I'm too young to remember the dark age of socialism, but I have learned a lot about it since it collapsed. Paranoid J.V. Stalin and his "Gulags", false proceedings, frame-ups and executions. The Warsaw Pact as a "Red Octopus" with its head in Moscow and long years of arming ourselves expensively against the rest of world. Lies about our social system being the best in all of human history. While the West had its fantastic Elvis and The Beatles, the first computers and democracy, Czechs and Slovaks had to love the USSR, celebrate communist ideas and believe in the propaganda that Coca Cola was an evil capitalistic drink, which made poor young people too silly to fight against opression.

Time passed. Then came the year 1968 together with good people in government. But the time wasn't right yet. The "Friendly Help of Allies" destroyed with tanks all our hopes for a better life, as well as several innocent young lives. Everybody knew that socialism wasn't the way to communism or to anywhere else, but no politician was brave enough to fight the system again. They called it democracy still for twenty long years. "Radio Free Europe", "The Voice of America", secret books and - secret police. Lie after lie...

Help came unexpectly from an unexpected direction. Mikhail Gorbatchev stood at the top of the Soviet bureaucracy. New and unknown, he was a self-confident communist leader, quite young compared to his predecessors. Nobody knew him until then, but his invention, "Perestroika", surprised the whole world in a few days. Gorby! The world gasped and the winds of change began to blow.

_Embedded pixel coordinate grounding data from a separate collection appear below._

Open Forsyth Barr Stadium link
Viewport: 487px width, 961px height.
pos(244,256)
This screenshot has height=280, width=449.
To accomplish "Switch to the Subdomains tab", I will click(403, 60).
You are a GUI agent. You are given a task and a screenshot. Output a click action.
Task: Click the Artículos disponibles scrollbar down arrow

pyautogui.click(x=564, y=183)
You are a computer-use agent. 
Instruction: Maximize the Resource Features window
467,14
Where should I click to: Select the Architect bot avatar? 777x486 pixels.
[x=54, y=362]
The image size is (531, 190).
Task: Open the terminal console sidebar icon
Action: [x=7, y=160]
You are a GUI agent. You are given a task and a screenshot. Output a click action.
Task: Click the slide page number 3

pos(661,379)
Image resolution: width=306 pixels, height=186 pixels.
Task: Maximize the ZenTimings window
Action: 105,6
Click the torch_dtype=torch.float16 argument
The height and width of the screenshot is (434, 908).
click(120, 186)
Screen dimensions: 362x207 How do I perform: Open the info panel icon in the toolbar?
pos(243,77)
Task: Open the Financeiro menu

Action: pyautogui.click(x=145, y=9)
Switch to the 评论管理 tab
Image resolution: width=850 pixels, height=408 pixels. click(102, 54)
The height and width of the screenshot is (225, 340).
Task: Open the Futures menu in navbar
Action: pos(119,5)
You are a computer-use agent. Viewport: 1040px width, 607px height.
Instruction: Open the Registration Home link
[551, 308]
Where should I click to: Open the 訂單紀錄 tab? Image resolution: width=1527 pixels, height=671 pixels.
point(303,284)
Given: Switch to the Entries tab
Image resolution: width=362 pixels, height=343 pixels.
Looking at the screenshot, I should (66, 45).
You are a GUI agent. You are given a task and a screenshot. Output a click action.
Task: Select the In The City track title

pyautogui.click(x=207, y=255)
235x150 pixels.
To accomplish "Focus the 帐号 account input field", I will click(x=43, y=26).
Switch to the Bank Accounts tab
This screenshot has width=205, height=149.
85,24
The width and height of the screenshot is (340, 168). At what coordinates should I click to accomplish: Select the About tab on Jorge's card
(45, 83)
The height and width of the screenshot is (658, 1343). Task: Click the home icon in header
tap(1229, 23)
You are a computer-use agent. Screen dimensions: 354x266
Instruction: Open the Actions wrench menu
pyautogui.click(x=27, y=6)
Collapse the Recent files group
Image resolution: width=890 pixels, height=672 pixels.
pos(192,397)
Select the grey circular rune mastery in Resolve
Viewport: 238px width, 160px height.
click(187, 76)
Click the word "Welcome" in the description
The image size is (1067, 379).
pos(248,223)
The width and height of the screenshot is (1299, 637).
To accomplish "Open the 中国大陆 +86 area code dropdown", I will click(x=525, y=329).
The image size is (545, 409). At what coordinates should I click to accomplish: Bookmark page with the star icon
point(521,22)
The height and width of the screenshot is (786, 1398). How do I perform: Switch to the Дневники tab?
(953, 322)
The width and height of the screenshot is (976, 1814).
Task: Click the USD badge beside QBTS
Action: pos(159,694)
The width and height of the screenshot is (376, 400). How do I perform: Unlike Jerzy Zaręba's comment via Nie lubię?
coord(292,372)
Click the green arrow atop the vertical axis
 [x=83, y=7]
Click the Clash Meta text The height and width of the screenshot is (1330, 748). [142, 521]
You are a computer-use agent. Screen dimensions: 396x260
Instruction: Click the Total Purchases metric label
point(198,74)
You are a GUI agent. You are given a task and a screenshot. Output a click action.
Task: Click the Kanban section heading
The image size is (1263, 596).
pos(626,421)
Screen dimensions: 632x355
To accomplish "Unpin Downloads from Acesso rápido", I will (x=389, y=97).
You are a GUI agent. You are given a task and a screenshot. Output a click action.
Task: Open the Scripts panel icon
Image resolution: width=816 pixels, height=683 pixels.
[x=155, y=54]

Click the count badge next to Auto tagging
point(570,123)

Those were very thrilling days, two and half years ago, when we finally, after long decades, began to express ourselves. I remember long, cold, but exciting moments among my fellow students in jam-packed squares, hot heads filled with eternal human ideals, ringing keys instead of bells. The death knell of communist ideology in Czechoslovakia and the melody of the national anthem. The "Velvet Revolution", victory without weapons and without death. The first free elections revived democracy as well as human rights and freedom. False friends appologized to us for their invasion of the late sixties and the world began to appreciate democratic Czechoslovakia, once again the healthy heart of Europe. But no beauty lasts forever and there's no rose without a thorn.

Not long ago I heard on my receiver the opinion, that the citizens of the former GDR will reach the Western level of life in a "very short time" - about ten years. I thought it was a joke. Ten years - that's half of my life! If the people, who have the best conditions for development will be successful in ten years, what about us? We must do it more or less ourselves, so - twenty years? And what about the poor republics of the former USSR and Yugoslavia - thirty years?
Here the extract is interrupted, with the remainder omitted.